Within his Democratic Party, Mao has so far managed to contain a multi-pronged attack on his leadership from prominent Mengo–leaning members of the party who claim the Delegates Conference that thrust him at the helm of Uganda’s oldest political party was illegal.

In his quest for the top job in the land, Mao argued that the bruising political contests that he had fought made him equal to the task of leading Uganda- a country that he has in the past equated to a “wild horse known for throwing off its riders.”

But before he even dares ride the said wild horse he has a much smaller horse to ride: winning the votes in the Acholi, his home region for which he has been a powerful and vocal voice for the last two decades.

In the past, according to Col. Walter Ochora, who is also seeking to regain Gulu LC5 Chairman’s seat, it was easy for opposition politicians to win votes in Acholi.

“‘They would just come and say; ‘how can a great fighter like Museveni fail to defeat Kony? ‘He knows why you are in the internally displaced camps,’” Ochora said in an interview.

But the last four years or so have seen significant improvements in the general situation in northern Uganda. So significant is the change that the perennial loser in the region, the NRM, has suddenly gained more support in the area.

Milton Odongo, the Amuru Resident District Commissioner, predicted 95 percent win for the NRM  in Acholi.

“People in northern Uganda are now sleeping peaceful and happily under NRM iron sheets,” Odongo said.

However, critics said it was too early for NRM to dust and put on their dancing shoes in northern Uganda.

“Do you know why the Acholi have an elephant for an emblem,” rhetorically asks Simon Toolit, MP for Omoro County. “It is because an elephant never forgets where it has come from. How do you expect the Acholi to forget so soon what has happened to them in the last 20 years?”

The Forum for Democratic Change, Simon Toolit’s party, won the bulk of the votes in the Acholi sub- region in the last two elections. Most of the incumbent MPs in the region are FDC.  The FDC has one of the best grassroots political structures in the region, just like the NRM, but it was not celebrating.

Why?  Because the dynamics have changed—amidst NRM optimism and FDC hope that it will, like in the past, benefit from its structures, there came in the Mao and Otunnu factor. Both men are ‘sons of the soil’ and are expected to cream off some of the votes that previously went to the FDC. And FDC strategists have taken note.

Simon Oyet, Nwoya County MP who is fighting to retain his seat on the FDC ticket before quickly adding “but Besigye will win in northern Uganda with Mao coming second.”

No matter who emerges as victor in this election, there will be no shortage of explanations to justify the result.

For example, a loss for the NRM would be interpreted as a continuation of past hostility. A loss for Besigye would be explained by the presence of Mao and Otunnu. A loss for Otunnu could perhaps be explained by his two decade absence from the country. But what would explain a loss for Mao who has been a political constant in Acholi politics?

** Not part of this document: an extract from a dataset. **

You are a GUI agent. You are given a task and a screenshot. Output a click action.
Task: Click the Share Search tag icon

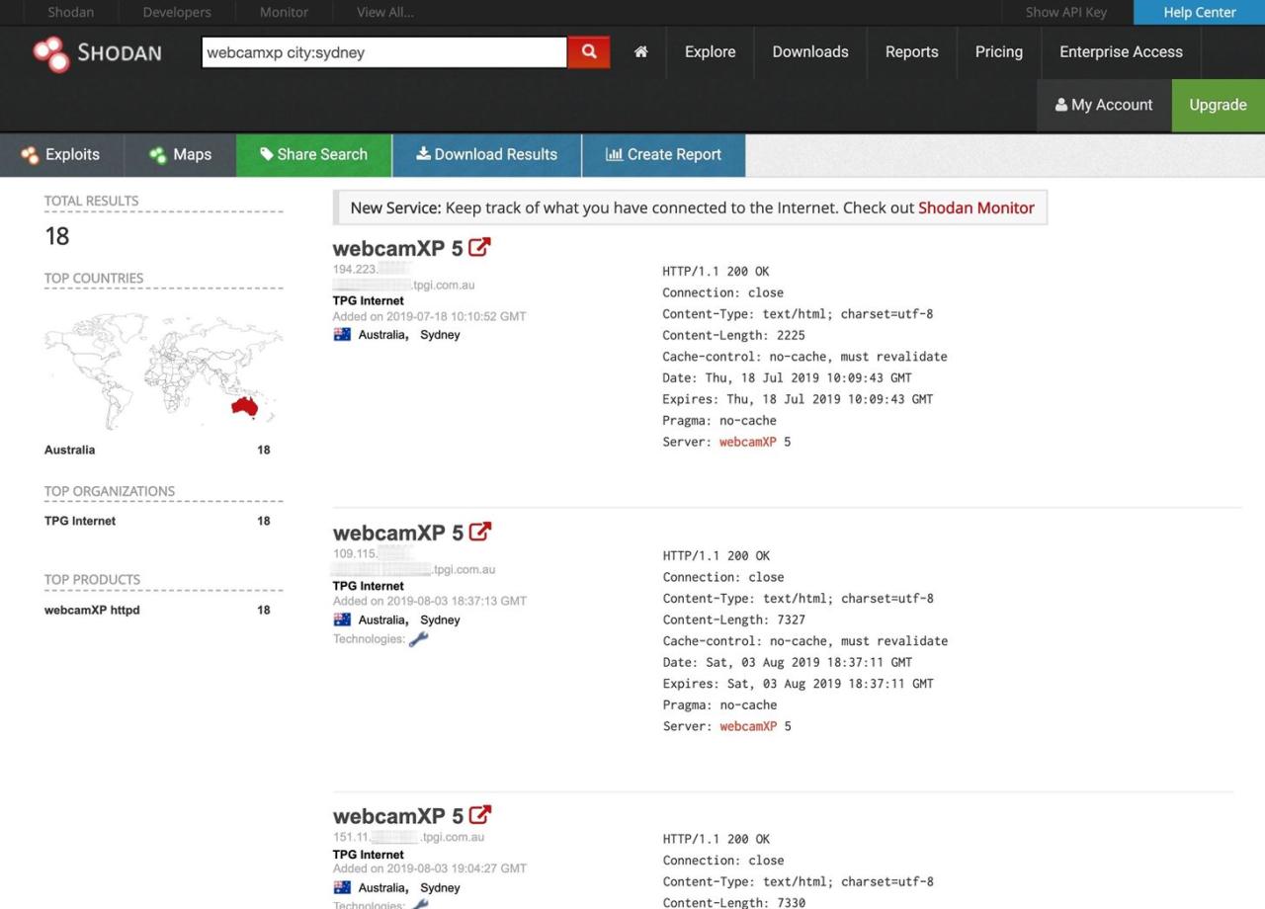(266, 154)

Will a loss at home dent Mao’s future political ambitions?

“In the Democratic Party we are not pessimists,” is the sharp response from DP’s Spokesperson, Mwaka Lutukumoi. “As for 2016 we will cross the bridge when we reach there,” Mwaka says.

For his part, Ochora says that for Mao to improve his future chances it is more important for him to win Buganda  than Acholi votes because it’s the ‘Baganda targeting his neck’.

In fact consolidating his leadership of DP that has its stronghold in Buganda is critical for Mao’s future political ambitions. Already his fiercest critic, Betty Nambooze, has announced she will contest for the 2016 Presidential elections on the ‘DP ticket’. That’s why Mao’s performance in this election will determine the DP support for his 2016 candidature.